As for flavour comparision – vodka tends to be hard really tell apart, especially with good quality brands since the better a vodka is, the purer and less flavoured it is. Side by side, I would say Zirkova is more neutral, while Nemioff is a bit sharper and grassier.
A really distinctively Ukrainian angle is the love of infusing flavours into vodka – chili peppers or horseradish are common, as well as berries or spices. There’s also a hot spiced version that’s kind of like a mulled wine. I’m going to make a few from the vodka, the recipes tend to be simple: put the flavouring in, let it sit for a few days or weeks, shake occasionally, strain, drink.
I’m trying spotykach (“stumbling”) with a recipe from Authentic Ukraine – vodka infused with spices like cinnamon, cloves, saffron (what I call “Christmas spices”), then boiled with some sugar and served cold. The straight vodka itself tasted wonderful after steeping for a week – cinnamon, cloves, and nutmeg come out strongest, though the saffron isn’t too present. Boiling in some sugar makes it wickedly easy to drink, hence the name, and feels like it could be used in a lot of mixed drinks – instead of rum in a rum punch, or mixed with black tea would work great.

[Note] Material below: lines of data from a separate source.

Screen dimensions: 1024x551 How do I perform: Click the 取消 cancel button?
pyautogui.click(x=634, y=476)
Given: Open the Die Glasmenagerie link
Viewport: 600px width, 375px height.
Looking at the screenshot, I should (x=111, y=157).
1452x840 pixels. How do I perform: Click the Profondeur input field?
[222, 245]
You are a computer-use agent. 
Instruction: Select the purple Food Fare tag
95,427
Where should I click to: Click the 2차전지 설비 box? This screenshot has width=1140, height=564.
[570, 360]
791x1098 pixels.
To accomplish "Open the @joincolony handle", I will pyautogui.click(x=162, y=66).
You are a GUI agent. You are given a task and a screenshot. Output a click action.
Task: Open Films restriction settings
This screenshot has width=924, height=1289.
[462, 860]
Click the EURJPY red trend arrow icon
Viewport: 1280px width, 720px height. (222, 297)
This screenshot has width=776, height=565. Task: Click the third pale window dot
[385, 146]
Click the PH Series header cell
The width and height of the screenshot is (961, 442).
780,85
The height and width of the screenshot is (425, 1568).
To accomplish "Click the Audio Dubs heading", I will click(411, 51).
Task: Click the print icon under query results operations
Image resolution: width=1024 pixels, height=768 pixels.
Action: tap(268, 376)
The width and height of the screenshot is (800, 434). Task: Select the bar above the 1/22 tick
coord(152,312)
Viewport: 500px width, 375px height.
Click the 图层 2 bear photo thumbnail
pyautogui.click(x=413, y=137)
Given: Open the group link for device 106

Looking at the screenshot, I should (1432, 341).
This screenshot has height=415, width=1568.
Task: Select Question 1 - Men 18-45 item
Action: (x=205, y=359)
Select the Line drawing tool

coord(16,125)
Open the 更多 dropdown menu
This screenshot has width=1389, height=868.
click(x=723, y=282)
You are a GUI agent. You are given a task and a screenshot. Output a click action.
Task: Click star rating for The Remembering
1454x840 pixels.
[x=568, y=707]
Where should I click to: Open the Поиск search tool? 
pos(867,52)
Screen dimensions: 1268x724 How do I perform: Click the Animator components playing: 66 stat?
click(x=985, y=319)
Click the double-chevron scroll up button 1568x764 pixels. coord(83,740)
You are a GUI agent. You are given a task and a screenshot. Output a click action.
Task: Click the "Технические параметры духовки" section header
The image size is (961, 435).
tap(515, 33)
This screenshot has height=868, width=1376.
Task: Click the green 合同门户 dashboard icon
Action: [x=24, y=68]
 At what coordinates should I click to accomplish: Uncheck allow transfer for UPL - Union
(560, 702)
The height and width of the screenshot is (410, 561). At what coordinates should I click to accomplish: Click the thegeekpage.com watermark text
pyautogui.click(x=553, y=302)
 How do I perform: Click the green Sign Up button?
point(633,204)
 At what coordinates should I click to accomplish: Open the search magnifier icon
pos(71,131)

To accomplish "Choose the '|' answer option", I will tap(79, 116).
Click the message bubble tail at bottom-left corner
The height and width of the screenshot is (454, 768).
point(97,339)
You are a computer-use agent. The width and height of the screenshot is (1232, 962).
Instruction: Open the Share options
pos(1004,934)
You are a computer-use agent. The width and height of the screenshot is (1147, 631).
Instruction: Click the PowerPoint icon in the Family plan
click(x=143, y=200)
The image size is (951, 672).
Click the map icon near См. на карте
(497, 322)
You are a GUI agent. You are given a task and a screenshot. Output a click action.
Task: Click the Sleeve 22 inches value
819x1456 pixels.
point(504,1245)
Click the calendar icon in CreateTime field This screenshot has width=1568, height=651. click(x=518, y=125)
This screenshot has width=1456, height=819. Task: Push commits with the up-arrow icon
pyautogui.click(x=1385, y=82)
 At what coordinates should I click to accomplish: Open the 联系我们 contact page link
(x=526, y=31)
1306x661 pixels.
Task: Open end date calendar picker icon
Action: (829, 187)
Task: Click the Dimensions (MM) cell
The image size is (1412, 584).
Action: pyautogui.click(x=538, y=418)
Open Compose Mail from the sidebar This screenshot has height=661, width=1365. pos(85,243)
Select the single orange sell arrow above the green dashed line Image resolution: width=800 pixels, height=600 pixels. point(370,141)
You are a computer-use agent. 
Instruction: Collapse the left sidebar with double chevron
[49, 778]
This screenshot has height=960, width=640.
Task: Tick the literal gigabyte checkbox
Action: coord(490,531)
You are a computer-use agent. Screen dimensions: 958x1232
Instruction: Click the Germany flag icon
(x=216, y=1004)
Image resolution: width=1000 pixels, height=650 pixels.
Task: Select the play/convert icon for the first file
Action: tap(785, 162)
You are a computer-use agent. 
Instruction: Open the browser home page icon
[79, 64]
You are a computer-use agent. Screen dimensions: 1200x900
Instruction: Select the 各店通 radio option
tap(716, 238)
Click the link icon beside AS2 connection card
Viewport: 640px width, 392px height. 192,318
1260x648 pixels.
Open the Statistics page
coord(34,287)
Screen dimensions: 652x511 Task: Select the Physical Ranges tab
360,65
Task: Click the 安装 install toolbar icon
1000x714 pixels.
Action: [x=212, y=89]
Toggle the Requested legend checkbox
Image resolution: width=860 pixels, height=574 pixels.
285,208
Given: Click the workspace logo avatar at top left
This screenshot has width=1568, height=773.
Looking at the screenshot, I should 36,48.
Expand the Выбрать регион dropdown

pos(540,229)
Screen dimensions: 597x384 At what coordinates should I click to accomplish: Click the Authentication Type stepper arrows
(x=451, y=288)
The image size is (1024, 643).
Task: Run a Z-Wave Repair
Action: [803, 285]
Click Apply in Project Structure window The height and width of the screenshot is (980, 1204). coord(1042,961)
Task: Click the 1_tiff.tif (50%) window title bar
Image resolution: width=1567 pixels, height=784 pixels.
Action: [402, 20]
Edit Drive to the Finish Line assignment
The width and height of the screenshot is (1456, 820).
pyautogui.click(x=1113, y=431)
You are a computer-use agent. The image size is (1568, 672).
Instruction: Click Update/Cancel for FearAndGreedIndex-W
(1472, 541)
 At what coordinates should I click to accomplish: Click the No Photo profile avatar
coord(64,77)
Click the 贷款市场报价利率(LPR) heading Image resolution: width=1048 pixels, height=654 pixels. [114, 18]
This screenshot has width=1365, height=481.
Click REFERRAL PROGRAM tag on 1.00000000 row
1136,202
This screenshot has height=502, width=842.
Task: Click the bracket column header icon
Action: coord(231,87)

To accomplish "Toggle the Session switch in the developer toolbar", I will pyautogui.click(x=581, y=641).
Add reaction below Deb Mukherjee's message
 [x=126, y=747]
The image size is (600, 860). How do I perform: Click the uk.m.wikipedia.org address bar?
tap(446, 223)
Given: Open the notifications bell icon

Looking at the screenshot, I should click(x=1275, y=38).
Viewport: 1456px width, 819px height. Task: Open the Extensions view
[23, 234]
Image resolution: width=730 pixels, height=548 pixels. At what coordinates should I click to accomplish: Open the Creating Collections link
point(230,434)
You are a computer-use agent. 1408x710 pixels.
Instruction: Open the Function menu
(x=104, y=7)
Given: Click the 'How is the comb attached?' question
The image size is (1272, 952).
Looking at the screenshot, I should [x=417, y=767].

I’m also making a flavoured lemon horilka with a recipe from Ukrainian Diaspora. It’s very simple – take off some lemon peel with a vegetable peeler (the peeling is important so you don’t get bitter pith) and let it steep in vodka for a few days. It is also absolutely delicious – it’s got a strong, fresh lemon flavour that is beautiful. This is a total winner – it’s good on its own right out of the freezer, but mixing it with a bit of sparkling water knocks it out of the park for a summer drink. This also keeps in the freezer for a long time.